CEO Transitions Need Employee Attention

When you’ve worked most of your life in big companies, as I have, it’s easy to forget that major change is a huge employee issue regardless of the size of company. Big company complexity can be daunting to contemplate, and I’ve heard people pine for smaller firms with the idea that big change would be easier. News flash: It ain’t necessarily so.

Central Federal Corp and CFBank — a four-branch bank headquartered in suburban Akron with 66 full-time employees, according to Yahoo! Finance — is going to find out how easy it will be, now that former kahuna Mark Allio stepped down. According to Crain’s Cleveland Business, Allio offered his resignation at the company’s annual meeting, and now the firm is searching for a new leader, with General Counsel Eloise Mackus steering the ship in the meantime (and “indicating interest”, per the Crain’s piece).

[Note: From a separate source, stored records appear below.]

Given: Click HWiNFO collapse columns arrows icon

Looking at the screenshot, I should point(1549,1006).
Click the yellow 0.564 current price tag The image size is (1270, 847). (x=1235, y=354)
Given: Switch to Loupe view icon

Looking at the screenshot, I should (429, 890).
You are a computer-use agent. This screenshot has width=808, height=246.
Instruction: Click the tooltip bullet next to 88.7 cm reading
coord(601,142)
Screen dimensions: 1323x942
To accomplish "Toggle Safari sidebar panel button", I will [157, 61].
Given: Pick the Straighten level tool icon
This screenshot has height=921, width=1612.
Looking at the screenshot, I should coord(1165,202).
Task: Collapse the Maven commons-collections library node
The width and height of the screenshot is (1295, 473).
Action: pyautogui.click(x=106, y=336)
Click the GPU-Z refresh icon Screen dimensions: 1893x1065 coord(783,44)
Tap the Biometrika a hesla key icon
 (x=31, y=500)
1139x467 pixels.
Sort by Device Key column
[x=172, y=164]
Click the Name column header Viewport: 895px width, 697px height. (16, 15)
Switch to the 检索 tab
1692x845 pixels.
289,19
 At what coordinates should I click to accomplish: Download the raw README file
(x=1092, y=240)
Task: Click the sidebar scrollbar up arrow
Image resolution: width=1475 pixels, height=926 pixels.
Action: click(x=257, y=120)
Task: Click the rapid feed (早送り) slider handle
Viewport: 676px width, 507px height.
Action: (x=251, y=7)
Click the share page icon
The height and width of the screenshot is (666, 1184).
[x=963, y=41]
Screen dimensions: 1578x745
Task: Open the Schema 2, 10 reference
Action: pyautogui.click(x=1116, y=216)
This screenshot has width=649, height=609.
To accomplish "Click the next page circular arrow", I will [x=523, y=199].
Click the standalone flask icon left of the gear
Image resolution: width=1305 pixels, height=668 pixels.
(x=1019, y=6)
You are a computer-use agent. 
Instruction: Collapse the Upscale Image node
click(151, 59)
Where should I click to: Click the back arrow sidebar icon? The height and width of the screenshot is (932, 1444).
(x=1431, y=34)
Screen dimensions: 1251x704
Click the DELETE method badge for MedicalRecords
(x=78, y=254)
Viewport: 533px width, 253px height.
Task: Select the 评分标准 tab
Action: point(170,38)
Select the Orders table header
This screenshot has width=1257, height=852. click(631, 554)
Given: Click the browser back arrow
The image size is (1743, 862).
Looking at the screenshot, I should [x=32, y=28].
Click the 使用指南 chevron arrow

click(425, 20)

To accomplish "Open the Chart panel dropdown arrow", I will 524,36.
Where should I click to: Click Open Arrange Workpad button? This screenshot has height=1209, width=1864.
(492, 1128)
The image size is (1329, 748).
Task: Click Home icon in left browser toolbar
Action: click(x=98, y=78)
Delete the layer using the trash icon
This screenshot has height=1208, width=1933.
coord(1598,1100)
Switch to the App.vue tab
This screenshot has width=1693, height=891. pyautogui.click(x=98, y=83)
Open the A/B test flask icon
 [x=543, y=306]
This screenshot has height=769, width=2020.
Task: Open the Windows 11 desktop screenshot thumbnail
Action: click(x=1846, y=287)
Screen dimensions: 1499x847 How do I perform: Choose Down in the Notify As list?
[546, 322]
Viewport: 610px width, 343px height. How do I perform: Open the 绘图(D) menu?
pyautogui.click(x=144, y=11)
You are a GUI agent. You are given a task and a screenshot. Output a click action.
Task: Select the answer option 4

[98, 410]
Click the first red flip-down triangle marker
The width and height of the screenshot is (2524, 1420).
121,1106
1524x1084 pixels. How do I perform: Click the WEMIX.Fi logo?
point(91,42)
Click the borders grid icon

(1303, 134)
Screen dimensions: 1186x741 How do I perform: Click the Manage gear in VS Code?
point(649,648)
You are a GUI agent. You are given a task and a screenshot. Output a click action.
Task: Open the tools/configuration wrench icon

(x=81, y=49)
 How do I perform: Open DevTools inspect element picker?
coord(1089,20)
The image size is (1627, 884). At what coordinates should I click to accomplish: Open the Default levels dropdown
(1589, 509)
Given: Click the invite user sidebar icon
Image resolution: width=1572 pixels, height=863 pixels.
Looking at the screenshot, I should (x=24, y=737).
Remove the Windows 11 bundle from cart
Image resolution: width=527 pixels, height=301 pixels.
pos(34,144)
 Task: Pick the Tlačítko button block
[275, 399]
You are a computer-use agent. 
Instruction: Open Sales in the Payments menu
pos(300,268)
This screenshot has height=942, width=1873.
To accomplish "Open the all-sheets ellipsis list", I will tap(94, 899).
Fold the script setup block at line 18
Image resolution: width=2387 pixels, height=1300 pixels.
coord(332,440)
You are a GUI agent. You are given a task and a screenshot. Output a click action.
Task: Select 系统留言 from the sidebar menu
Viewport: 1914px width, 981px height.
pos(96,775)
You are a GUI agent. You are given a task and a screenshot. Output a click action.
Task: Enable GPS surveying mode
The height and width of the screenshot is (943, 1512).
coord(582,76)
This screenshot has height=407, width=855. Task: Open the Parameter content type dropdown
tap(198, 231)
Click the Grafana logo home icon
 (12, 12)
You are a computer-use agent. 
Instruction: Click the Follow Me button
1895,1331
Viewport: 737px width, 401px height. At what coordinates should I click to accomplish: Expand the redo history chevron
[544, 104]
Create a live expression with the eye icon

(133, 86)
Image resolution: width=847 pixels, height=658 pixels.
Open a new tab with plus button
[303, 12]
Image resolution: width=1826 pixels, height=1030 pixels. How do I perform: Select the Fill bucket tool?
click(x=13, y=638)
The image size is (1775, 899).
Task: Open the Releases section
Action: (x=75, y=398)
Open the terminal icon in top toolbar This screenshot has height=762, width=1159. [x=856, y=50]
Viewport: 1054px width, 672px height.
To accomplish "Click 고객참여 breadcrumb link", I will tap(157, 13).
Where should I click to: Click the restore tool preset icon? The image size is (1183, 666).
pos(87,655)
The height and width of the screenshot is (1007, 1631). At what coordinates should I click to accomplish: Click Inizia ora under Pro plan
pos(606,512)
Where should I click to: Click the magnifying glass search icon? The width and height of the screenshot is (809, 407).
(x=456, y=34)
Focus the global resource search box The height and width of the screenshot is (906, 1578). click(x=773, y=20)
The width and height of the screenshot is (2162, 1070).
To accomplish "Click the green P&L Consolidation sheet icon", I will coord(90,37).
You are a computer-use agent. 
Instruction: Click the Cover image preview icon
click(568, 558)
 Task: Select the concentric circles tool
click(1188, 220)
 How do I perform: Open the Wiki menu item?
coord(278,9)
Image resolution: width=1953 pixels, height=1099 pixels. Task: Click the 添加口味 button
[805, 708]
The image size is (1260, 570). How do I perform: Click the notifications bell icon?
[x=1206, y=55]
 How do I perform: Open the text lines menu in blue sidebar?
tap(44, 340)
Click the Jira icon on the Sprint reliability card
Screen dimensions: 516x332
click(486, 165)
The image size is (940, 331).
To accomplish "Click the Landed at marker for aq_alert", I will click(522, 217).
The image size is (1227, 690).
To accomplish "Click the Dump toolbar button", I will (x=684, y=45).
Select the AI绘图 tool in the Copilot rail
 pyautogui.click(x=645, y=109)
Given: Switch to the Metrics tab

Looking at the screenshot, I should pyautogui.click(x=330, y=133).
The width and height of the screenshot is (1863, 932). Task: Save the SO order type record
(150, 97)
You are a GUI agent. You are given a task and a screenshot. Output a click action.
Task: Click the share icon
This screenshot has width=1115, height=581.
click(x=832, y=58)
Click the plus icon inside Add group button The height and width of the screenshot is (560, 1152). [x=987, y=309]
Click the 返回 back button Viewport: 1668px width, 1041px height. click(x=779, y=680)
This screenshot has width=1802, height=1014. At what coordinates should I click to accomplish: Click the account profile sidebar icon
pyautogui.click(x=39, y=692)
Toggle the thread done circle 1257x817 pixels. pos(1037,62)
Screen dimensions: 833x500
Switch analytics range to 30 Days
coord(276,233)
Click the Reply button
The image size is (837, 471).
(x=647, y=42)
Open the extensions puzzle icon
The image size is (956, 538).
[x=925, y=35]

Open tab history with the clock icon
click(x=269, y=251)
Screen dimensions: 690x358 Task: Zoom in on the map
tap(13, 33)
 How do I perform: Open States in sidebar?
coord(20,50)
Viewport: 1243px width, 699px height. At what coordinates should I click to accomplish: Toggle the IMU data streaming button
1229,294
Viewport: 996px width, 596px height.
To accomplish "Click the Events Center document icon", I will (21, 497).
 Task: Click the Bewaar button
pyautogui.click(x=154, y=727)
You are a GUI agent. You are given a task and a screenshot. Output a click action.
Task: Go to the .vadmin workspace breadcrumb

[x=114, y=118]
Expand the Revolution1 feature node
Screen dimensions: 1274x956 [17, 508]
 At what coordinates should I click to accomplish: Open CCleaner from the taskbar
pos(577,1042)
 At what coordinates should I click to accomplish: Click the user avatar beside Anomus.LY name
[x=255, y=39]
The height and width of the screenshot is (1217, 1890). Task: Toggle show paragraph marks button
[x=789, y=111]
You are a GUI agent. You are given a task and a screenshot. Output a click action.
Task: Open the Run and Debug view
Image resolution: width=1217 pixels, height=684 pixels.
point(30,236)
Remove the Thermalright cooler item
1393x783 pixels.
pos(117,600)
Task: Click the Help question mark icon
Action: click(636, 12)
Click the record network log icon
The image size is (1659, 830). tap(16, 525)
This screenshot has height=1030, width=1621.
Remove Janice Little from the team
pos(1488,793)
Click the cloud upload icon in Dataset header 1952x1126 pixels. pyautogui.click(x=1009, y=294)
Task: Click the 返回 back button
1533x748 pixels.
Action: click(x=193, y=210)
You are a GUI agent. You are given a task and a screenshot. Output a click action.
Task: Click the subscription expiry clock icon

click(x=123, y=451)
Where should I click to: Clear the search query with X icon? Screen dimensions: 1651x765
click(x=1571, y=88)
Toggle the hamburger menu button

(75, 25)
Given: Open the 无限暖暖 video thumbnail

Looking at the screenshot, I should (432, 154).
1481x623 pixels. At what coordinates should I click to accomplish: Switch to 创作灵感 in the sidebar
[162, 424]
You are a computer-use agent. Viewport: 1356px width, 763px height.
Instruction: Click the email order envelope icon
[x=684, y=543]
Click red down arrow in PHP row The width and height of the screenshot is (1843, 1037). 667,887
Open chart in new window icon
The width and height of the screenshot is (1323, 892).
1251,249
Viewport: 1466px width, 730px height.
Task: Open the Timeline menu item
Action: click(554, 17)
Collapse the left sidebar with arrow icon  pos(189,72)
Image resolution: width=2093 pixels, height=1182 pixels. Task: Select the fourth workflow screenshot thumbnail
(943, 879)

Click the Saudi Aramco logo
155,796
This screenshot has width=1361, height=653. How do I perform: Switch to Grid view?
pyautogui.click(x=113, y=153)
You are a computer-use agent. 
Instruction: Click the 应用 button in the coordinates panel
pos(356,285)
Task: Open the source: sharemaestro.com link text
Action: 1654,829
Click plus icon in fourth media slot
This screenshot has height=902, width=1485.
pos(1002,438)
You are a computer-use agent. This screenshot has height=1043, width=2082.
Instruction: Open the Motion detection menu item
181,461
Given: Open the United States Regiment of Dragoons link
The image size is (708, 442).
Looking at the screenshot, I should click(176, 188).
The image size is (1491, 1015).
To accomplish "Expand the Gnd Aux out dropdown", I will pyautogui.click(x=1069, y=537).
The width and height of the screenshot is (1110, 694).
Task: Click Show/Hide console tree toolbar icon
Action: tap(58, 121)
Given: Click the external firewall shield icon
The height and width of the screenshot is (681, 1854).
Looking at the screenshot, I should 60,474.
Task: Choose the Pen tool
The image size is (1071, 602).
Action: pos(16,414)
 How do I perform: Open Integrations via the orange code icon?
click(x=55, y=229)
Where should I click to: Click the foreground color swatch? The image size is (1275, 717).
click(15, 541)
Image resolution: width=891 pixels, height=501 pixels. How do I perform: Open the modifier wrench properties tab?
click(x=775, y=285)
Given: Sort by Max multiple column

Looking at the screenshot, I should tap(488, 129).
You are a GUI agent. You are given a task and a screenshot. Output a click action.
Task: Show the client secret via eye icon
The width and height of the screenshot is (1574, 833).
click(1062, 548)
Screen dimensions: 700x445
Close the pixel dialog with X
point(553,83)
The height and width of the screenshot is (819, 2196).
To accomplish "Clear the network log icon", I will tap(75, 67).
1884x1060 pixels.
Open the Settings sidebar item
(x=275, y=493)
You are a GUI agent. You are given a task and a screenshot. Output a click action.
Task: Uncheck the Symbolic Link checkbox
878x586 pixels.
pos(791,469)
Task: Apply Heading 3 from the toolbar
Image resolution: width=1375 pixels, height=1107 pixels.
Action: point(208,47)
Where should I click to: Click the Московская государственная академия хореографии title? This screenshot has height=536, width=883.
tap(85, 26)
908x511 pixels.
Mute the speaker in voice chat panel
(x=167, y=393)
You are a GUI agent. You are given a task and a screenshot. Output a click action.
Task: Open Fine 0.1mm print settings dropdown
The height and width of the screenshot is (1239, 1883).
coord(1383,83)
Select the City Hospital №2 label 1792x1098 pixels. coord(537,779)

During any big change process — and a CEO transition is usually a big one — employees get distracted; it’s human nature. There are at least 65 people at that company wondering 1) Who’ll be the boss? 2) What will he/she change? and 3) What will it mean for me. It won’t help matters that the company’s financial performance (as with many banks) has suffered during the recession. Now the boss quits and there’s going to be a “process” to replace him.

Employees are ripe for worry, and worried employees seldom give great service, which ostensibly is the raison d’être for community banks.

The tendency of the board and leadership team is to look inward to themselves and the shareholders. Yes, they have a fiduciary responsibility to those owners, but they must not ignore their wider team. I don’t know that they have or have not — but they will need to ramp up the contact with the ordinary employees and be sure they’re equipped with the right tools to manage the customers and prospects.

Here are three “must-dos”

1.  A note to employees with a draft customer letter — explaining the change and next steps, including a basic timeline.

2.  Questions-and-answers document anticipating what customers, community leaders, friends and family will want to know about the change.

3.  Commitment to a weekly email note and a twice-monthly conference call for managers updating everyone on progress.

It’s not a hard thing to do at all, and following these steps can make it a whole lot easier to glide through the transition.